ISLAMABAD: The government on Friday said its reform agenda signed with International Monetary Fund (IMF) was on track and the progress so far on nearly all the performance and structural benchmarks for first quarter of the current fiscal year were very encouraging with strong indication that all the targets will be met.
“The progress on nearly all the performance and structural benchmarks during Q1FY20 is encouraging and targets will be met. Finance ministry is fully committed along with the IMF towards the ongoing reforms programme”, said the ministry of finance.
The ministry was apparently compelled to issue the statement after certain media reports about programme renegotiation owing to major fiscal slippages on the conclusion of fiscal year 2018-19. The ministry said it believed the “targets under IMF programme are ambitious, there is no need to renegotiate.”
The ministry said misunderstandings have arisen in the media around scheduled visits of IMF Middle East and Central Asia Director Jihad Azour and technical team over the next couple of weeks.
It said the ministry will meet next week with Azour and apprise him on the results achieved so far. “However, this is not an IMF review mission as certain segments of the media have suggested”. The visit of Azour was planned for September soon after the finalisation of the Extended Fund Facility programme.
Coming Fund team visit is routine, not a ‘review’
IMF technical levels talks are expected be held at a later stage after completion of first quarter of the year and will provide both teams the opportunity to review progress made to date, it added.
IMF Country Representative to Pakistan Teresa Daban Sanchez tells Dawn that the IMF programme for Pakistan “will be monitored and reviewed according to the calendar of reviews established in the programme documents. The first one is scheduled for December.”
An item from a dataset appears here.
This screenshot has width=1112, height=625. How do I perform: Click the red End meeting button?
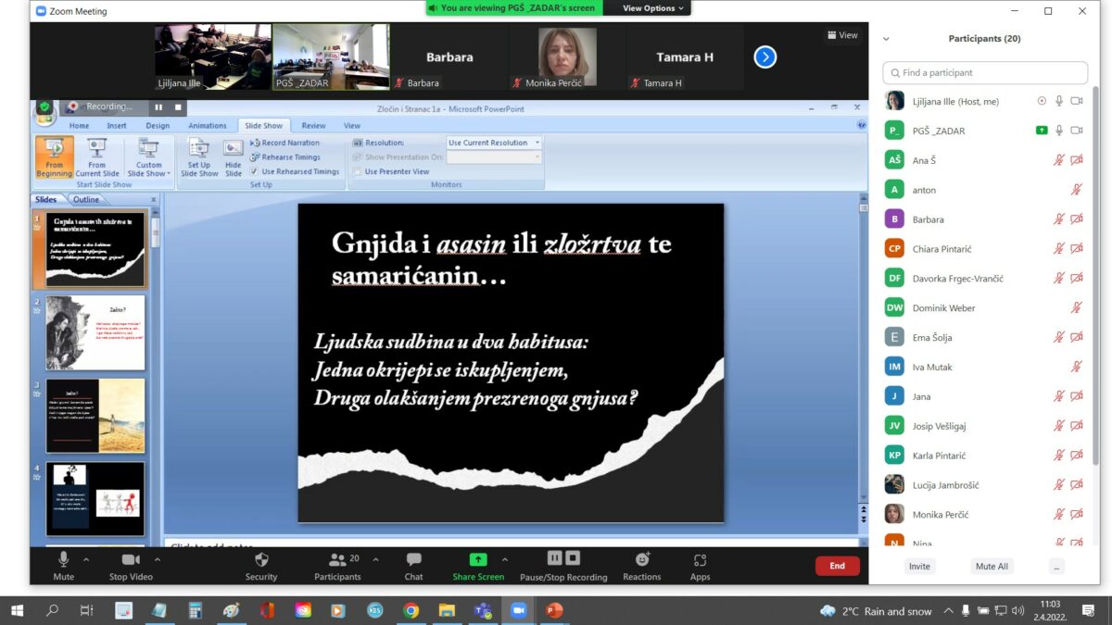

The language suggests that Azour’s visit is not a “review mission”.
She said the visits by IMF teams are a part of their routine work with country members. The IMF is at present in the process of preparing a staff visit for the period Sept 16-20, she said. At this stage, she could “only but reiterate the Government of Pakistan’s strong commitment to the policies and reforms spelled out at the IMF-supported programme.”
The ministry also dispelled an impression that the government will face a gap of up to Rs1 trillion in the FY20 fiscal framework. It said the fiscal outcomes of FY19 were due to concerns over slowdown in growth and there were three key factors including monetary and exchange rate corrections, need for protection of citizens from rising oil prices and expanding social safety nets and escalation on border with India which contributed to the fiscal deficit rising to 8.9 per cent of the GDP, against target of 7.2pc.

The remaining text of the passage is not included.